Forex Trading For Free & For Everyone

Maybe you are only testing the waters and learning the basics of the Forex market, but that doesn’t mean you should be left on the side and without access to a trading station and the ability to enter trades in real time. That’s something every aspiring Forex trader needs in order to feel the real emotions and sometimes hard decisions a profitable Forex trader must make.

The good news is that there exists something called “Demo Accounts” and that all reputable Forex brokers will make available to their clients. With an account of this kind you will be able to use the same trading station software used by more experienced and professional Forex traders. With this account you won’t need real money from your pocket at all. You will be given an amount of “dummy money” you can use to enter trades in the market and this way you will test how good you really are trading the currency markets.

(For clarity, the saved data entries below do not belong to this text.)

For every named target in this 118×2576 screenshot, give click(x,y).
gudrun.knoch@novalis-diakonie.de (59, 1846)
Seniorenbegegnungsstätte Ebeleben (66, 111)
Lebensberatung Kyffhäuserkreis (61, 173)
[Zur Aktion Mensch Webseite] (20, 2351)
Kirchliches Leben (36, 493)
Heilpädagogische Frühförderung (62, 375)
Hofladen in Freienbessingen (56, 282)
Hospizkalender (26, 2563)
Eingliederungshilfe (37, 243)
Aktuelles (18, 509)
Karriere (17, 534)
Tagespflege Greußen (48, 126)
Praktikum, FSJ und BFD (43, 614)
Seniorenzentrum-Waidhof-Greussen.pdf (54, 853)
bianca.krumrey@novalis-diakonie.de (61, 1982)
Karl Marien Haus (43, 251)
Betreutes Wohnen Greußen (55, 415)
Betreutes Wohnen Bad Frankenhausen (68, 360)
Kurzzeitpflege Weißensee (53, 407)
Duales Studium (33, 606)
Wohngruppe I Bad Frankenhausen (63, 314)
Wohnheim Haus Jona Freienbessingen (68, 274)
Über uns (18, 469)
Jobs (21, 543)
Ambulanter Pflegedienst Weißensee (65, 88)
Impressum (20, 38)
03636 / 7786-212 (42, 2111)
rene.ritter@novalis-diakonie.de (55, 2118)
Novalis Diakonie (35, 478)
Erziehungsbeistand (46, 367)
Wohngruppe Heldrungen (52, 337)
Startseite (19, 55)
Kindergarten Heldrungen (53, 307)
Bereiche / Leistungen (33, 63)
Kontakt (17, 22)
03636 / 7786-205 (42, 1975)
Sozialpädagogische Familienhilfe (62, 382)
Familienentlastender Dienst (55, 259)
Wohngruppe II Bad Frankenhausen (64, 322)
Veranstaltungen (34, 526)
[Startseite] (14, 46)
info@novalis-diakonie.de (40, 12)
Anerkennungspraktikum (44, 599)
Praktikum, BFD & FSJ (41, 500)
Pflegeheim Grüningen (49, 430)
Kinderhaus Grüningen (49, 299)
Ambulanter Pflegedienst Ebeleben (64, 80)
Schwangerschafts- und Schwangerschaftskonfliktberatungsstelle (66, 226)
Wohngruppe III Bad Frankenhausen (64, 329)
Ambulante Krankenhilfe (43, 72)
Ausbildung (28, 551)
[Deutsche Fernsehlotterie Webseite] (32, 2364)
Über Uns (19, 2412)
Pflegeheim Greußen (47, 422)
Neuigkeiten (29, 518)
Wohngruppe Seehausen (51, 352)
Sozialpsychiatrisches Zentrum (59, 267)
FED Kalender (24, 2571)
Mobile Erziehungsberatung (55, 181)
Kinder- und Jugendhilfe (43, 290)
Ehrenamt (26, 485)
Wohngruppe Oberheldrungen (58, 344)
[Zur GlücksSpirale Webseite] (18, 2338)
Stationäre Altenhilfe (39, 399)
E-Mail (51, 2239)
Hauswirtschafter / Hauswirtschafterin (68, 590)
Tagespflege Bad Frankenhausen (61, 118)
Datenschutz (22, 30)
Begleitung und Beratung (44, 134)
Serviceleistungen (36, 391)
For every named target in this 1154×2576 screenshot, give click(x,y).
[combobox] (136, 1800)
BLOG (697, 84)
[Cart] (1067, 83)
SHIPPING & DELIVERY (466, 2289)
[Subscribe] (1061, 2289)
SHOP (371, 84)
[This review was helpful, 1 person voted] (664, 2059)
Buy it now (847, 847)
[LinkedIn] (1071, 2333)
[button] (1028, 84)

With this kind of account you can test how much you have understood about technical indicators as Fibonacci levels, Bollinger bands, Exponential Moving Averages, etc. You will be free to commit any mistakes and learn how to fix your trading in such a way that within a short time you will be ready to start trading with real money and with the confidence that you will be trading over a field you already know in great detail. This confidence will boost the amount of profitable trades you make and in consequence your losses will be kept at the minimum possible.

Forex Trading For Free & For Everyone

Maybe you are only testing the waters and learning the basics of the Forex market, but that doesn’t mean you should be left on the side and without access to a trading station and the ability to enter trades in real time. That’s something every aspiring Forex trader needs in order to feel the real emotions and sometimes hard decisions a profitable Forex trader must make.

The good news is that there exists something called “Demo Accounts” and that all reputable Forex brokers will make available to their clients. With an account of this kind you will be able to use the same trading station software used by more experienced and professional Forex traders. With this account you won’t need real money from your pocket at all. You will be given an amount of “dummy money” you can use to enter trades in the market and this way you will test how good you really are trading the currency markets.

With this kind of account you can test how much you have understood about technical indicators as Fibonacci levels, Bollinger bands, Exponential Moving Averages, etc. You will be free to commit any mistakes and learn how to fix your trading in such a way that within a short time you will be ready to start trading with real money and with the confidence that you will be trading over a field you already know in great detail. This confidence will boost the amount of profitable trades you make and in consequence your losses will be kept at the minimum possible.

Forex Markets Worldwide Tips & Information


Forex is also considered by the name foreign market exchange or FX. Those concerned in the foreign exchange markets are usually the biggest, most wealthy business organizations and banks from around the world. They trade in multiple currencies from many countries to create that balance between those who will profit and others who might in all probability suffer fantastic losses. The fundamental principles of forex are similar to that of the stock market found in any country, only much bigger and complex. Forex dealing involves individuals, monies and transactions from all across the globe between every last country.

Forex Markets Worldwide

Currency rates rise and fall on a daily basis so the measure of the dollar on one particular day of trading could be higher or lower the next. Forex trading can be hard to keep track of so you must dedicate yourself to watch closely or if you are investing huge amounts of money, you could lose large amounts of money. Primarily, trading in the forex exchange occurs in Tokyo in London and in New York, but there are also many other locations around the world where forex trading does take place.

The most heavily traded currencies are those that include (in no particular order) the British pound, Australian dollar, the Swiss frank, the United States dollar, the Eurozone euro and the Japanese yen. You can cross-trade currencies as well as mixing the trades between currencies to acquire extra money and daily interest.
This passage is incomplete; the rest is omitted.